NCT06683937 · Status: NOT_YET_RECRUITING · Type: OBSERVATIONAL · Enrollment: 300

Last updated 2025-09-12

No results posted yet for this study

Summary

Due to the lower virulence of circulating Omicron variants and the high seroprevalence of anti-SARS-CoV-2 antibodies, the incidence of cases and deaths related to the SARS-CoV-2 virus has significantly decreased in recent months worldwide. However, these infections remain a major public health problem in severely immunocompromised patients, who have decreased vaccine efficacy and are at higher risk of persistent SARS-CoV-2 viral shedding, relapses, secondary invasive fungal infection, intensive care unit hospitalization, and death than non-immunocompromised patients.
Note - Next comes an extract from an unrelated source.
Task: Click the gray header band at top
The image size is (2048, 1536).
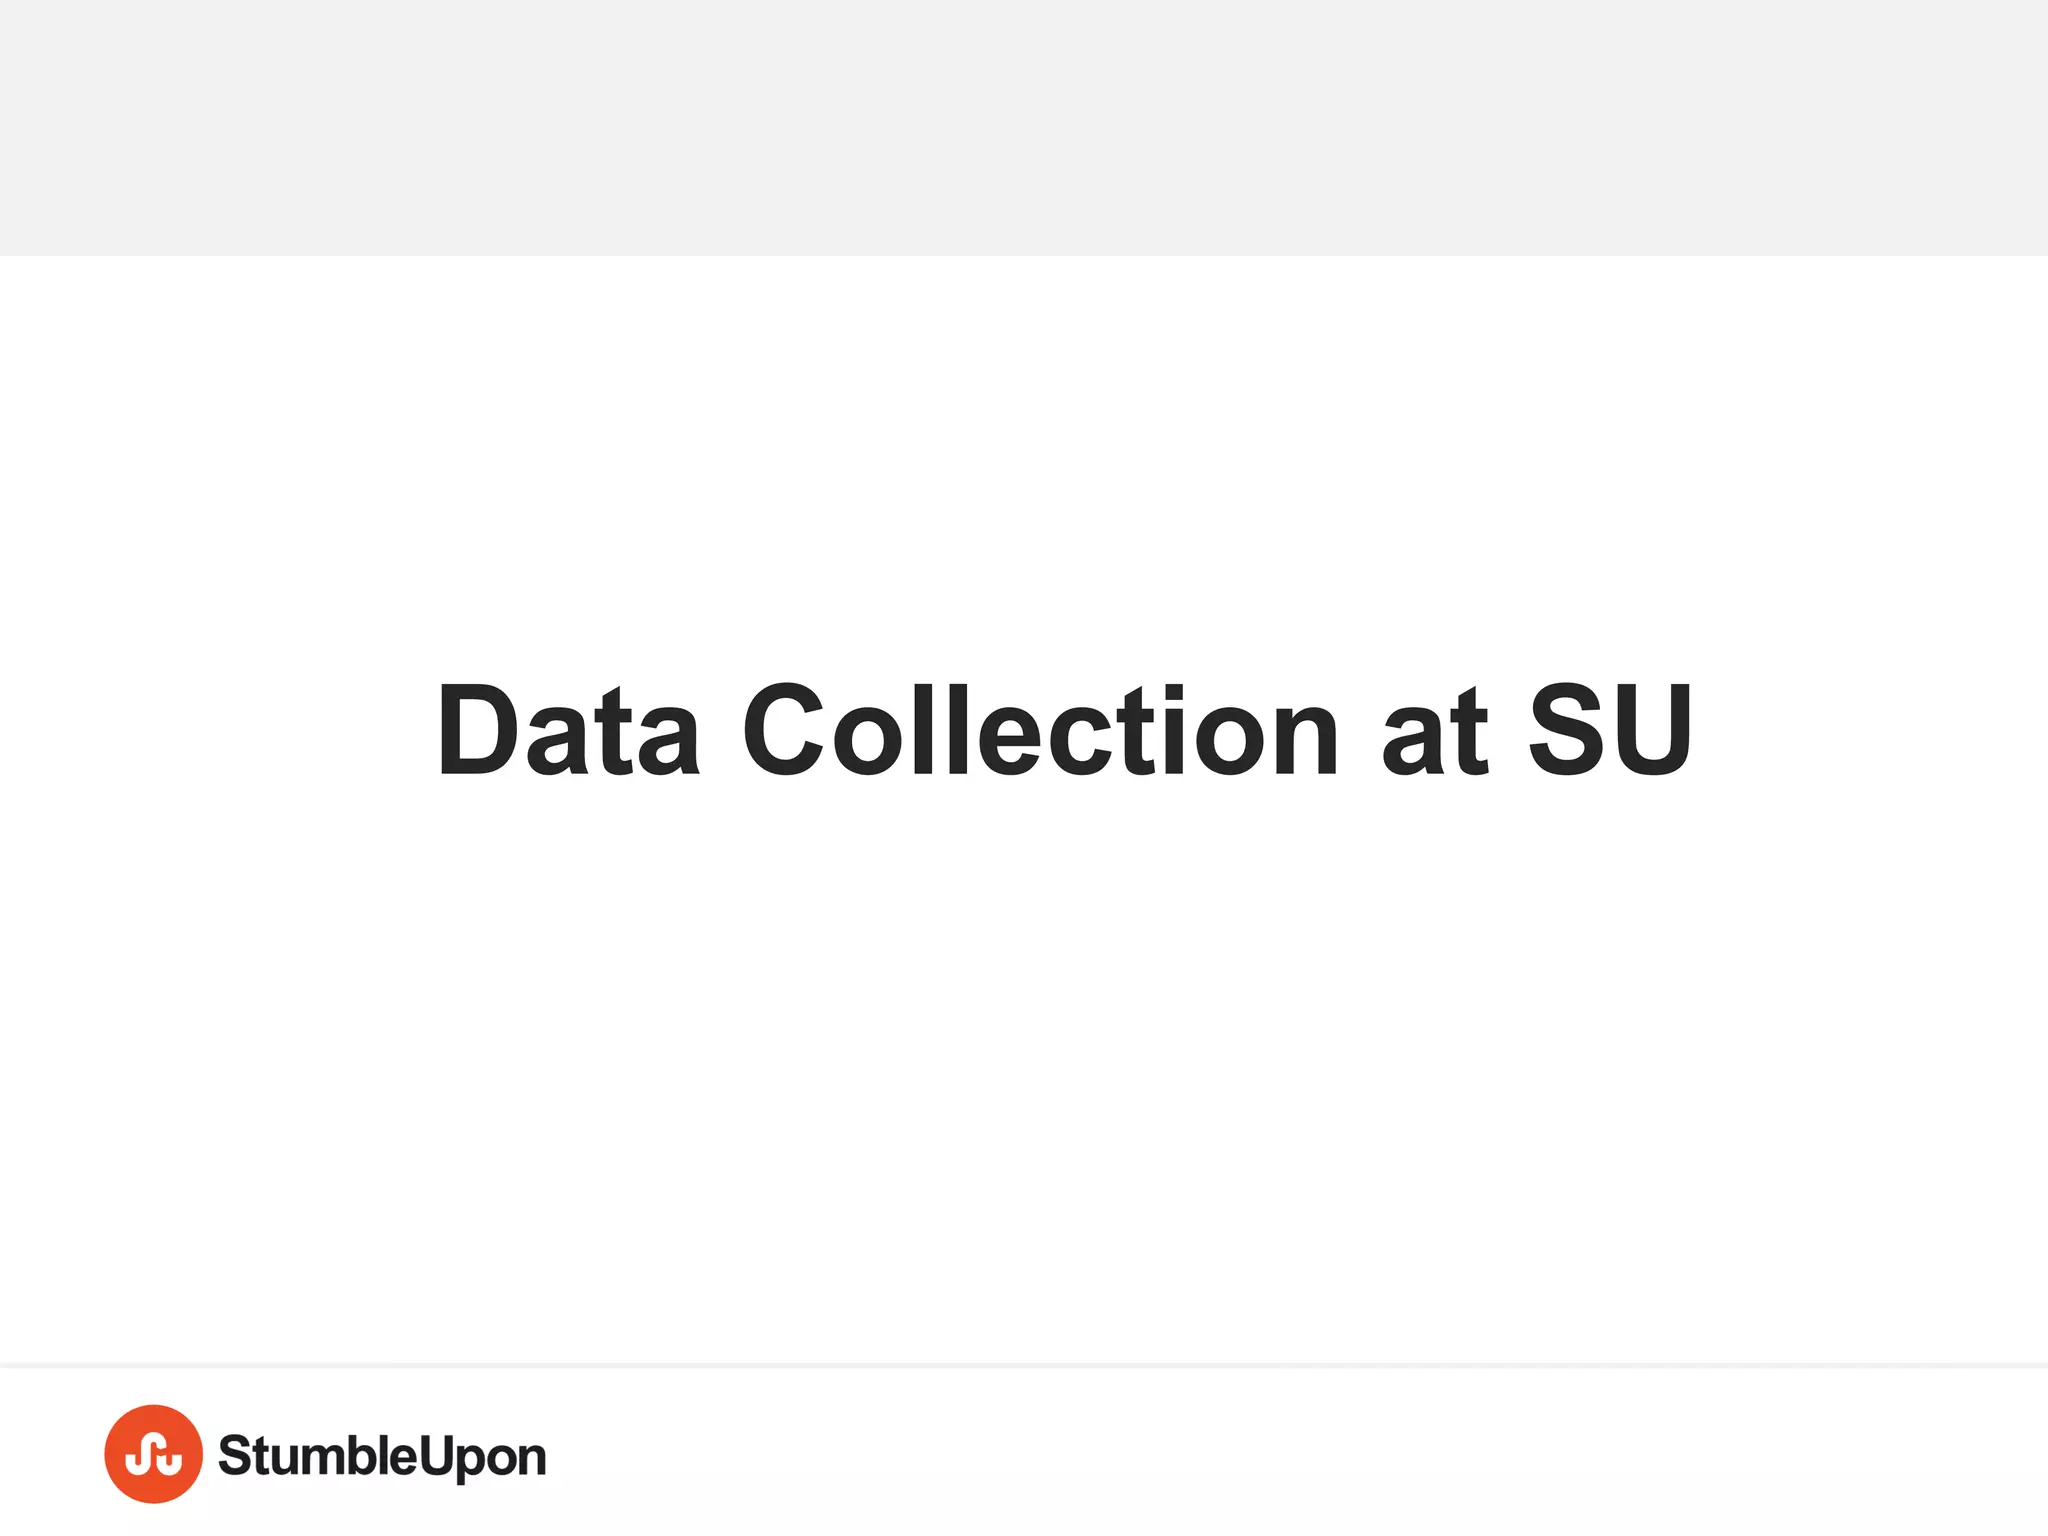Action: click(1024, 128)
The research concerns adult patients at very high risk of severe SARS-CoV-2 disease, suffering from SARS-CoV-2 having resulted in hospitalization in a center participating in the study in France between June 1, 2023 and April 1, 2024 and having received mono- or dual therapy with nirmatrelvir/ritonavir or remdesivir in order to carry out an evaluation of direct antiviral treatments against SARS-CoV-2 in these immunocompromised patients suffering from Covid-19.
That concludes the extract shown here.